_Data shown_:
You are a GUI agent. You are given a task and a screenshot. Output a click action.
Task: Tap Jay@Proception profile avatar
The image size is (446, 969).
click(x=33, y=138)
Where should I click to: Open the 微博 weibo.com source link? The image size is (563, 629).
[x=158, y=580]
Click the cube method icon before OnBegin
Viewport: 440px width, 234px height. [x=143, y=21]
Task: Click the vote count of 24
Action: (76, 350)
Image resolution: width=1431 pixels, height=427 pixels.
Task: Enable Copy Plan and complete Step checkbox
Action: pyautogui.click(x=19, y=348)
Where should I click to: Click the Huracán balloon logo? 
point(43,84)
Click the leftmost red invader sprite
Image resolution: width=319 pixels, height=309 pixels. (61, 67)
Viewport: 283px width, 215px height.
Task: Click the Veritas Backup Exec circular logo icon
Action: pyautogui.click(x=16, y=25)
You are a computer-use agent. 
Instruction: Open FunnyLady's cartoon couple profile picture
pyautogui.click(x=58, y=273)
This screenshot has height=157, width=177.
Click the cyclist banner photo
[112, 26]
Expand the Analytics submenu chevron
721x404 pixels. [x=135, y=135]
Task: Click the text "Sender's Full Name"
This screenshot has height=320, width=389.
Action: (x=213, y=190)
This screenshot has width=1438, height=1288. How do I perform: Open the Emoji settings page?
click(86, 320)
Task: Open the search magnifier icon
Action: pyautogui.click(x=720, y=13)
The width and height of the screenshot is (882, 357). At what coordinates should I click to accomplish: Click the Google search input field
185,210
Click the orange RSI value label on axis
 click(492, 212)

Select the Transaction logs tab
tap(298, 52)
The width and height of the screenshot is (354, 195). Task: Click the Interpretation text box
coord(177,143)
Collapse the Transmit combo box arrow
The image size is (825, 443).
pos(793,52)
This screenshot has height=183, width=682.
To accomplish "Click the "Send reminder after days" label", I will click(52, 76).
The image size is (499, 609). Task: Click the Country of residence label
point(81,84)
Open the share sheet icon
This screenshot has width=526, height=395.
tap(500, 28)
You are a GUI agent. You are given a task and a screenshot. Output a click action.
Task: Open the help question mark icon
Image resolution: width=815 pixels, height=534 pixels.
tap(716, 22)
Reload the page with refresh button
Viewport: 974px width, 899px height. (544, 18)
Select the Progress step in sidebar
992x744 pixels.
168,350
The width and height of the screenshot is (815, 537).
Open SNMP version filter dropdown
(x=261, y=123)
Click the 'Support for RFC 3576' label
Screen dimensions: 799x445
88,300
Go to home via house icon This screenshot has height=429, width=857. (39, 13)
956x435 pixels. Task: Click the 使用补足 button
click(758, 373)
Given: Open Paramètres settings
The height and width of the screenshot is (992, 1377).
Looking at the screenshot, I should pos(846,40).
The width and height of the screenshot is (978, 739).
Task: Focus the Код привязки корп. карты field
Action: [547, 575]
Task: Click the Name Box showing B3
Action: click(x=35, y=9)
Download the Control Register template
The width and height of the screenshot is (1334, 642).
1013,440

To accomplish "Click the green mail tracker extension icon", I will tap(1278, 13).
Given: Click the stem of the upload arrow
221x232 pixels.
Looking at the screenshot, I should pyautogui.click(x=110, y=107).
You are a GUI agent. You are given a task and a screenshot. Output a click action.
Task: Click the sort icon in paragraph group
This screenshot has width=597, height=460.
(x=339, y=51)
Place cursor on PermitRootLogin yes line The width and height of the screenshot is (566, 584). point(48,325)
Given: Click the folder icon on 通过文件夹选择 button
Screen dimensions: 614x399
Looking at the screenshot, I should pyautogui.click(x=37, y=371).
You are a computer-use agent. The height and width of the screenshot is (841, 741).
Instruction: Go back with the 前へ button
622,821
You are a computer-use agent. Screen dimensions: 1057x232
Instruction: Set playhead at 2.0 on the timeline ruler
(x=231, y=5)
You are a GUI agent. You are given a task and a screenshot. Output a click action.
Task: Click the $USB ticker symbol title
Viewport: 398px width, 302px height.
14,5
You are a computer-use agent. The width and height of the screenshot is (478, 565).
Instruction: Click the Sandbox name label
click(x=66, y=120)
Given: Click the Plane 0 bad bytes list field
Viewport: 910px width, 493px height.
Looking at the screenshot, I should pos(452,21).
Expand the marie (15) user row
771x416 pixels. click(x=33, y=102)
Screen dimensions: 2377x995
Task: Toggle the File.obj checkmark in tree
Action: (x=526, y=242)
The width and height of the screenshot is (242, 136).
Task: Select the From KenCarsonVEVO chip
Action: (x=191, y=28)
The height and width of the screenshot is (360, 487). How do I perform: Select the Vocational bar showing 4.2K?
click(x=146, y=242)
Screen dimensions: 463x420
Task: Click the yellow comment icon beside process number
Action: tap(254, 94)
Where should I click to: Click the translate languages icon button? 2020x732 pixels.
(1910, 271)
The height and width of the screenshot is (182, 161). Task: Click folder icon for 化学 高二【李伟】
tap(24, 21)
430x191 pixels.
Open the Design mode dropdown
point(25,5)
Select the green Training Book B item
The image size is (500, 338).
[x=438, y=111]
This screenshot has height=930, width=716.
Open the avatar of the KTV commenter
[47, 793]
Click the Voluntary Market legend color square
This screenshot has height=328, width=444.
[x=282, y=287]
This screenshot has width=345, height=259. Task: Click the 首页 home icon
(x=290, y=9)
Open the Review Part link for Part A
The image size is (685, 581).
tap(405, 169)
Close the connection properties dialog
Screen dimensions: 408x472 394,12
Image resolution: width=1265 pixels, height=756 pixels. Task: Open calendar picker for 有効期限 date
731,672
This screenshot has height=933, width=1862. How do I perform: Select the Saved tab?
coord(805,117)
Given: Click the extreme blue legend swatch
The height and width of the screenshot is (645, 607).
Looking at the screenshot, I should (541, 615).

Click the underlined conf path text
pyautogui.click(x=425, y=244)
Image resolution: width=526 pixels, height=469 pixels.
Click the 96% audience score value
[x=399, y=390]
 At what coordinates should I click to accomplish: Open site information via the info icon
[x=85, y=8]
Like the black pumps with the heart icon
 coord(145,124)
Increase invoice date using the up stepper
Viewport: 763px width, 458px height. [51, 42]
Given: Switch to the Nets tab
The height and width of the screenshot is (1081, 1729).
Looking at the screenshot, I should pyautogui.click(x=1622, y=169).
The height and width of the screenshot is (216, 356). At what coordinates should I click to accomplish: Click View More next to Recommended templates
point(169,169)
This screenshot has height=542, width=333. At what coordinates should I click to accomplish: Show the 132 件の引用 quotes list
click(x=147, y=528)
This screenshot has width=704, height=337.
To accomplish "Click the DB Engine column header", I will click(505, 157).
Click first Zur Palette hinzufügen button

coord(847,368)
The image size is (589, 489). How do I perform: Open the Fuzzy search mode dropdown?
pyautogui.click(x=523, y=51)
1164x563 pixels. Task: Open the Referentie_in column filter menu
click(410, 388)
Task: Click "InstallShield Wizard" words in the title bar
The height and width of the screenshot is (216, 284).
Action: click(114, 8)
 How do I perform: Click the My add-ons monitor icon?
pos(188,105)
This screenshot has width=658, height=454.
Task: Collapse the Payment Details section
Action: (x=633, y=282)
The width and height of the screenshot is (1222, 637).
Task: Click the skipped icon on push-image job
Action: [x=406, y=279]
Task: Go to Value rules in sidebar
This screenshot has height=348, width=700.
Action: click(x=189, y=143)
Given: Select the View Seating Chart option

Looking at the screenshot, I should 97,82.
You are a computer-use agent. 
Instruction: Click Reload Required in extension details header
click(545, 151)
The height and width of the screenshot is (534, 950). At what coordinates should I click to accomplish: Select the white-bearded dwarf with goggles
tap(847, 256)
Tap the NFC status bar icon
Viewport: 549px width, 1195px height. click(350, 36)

_Task details_: Show a copy of each line from the records above in which the string "arrow" occurs.

_Answer area_:
Collapse the Transmit combo box arrow
Given: Click the stem of the upload arrow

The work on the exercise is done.